Millennial use this development to their advantage. They would always message the one they love in a chat or text form. If they’re not contented, they would call or video call them. A long letter can now be written digitally and sent to your special someone. Even when a boy is just courting a girl, he chats her and checks on her any time of the day to show his care and love for that person. When you are in a relationship and this is especially true for teenagers now, you are to obliged “Good morning” and “Good night” texts/chats to your special someone because many of them find it saddening if you don’t do it, knowing that an access to communication is not difficult so you don’t have an excuse.
It may be that one of the factors why this is happening now is because of our first point: development in technology. The teenagers may become so used to expressing themselves digitally that they find it really difficult or awkward to engage in an actual or serious conversation with their parents. Whatever the reason is, it is happening now. In a contemporary way of showing love, most relationships develop without parents’ permission.

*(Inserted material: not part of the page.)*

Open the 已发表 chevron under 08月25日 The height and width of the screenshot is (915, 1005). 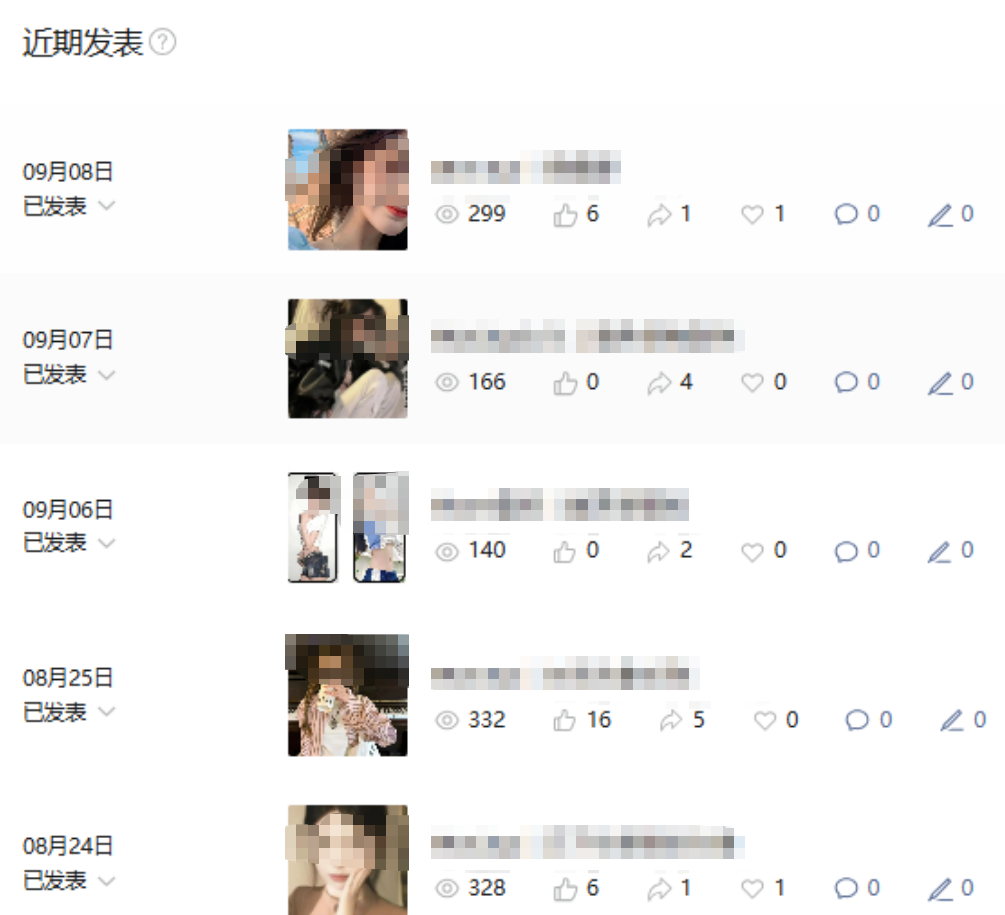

Furthermore, when it comes to talking about limits and boundaries in a contemporary setting of relationship, it is complicated. There is a thing now that is called “Mutual Understanding”. It is a situation where a boy and a girl mutually understand that they have feelings for each other and that somehow they should consider each other’s feelings. The problem with this is that the two is not yet committed to a relationship so they are somewhere in between being single and being taken. This is problematic in a way that the feeling of love invested in this type of relationship is as if you are really in that relationship but the commitment level is where everything becomes messed up. It is being in a relationship without being really in it. A lot of older people don’t really understand this type of relationship existing in today’s generation and explaining it is more complex than anyone would have imagined. There are a lot of reasons why this relationship exists. It may be that both the boy and the girl like each other but think that it is not yet the right time to be in a relationship. It may also be that their parents would not yet approve of their relationship or maybe both of them still have priorities other than a romantic relationship. However, there are also young “couples” who choose to be in this kind of relationship because they are afraid of commitment. Whatever the reason is, we can see that there is a difference in the kind of relationship that exists now compared to before.
At the end of the day, even if there is a vast gap between the traditional and contemporary kind of relationships, the same kind of love exists in both generation. . They are both incomparable. Each relationship is unique and as long as it’s founded and built on a love that is patient and kind, love that endures, love that is not self-seeking, and a love that never fails, you are on the right path.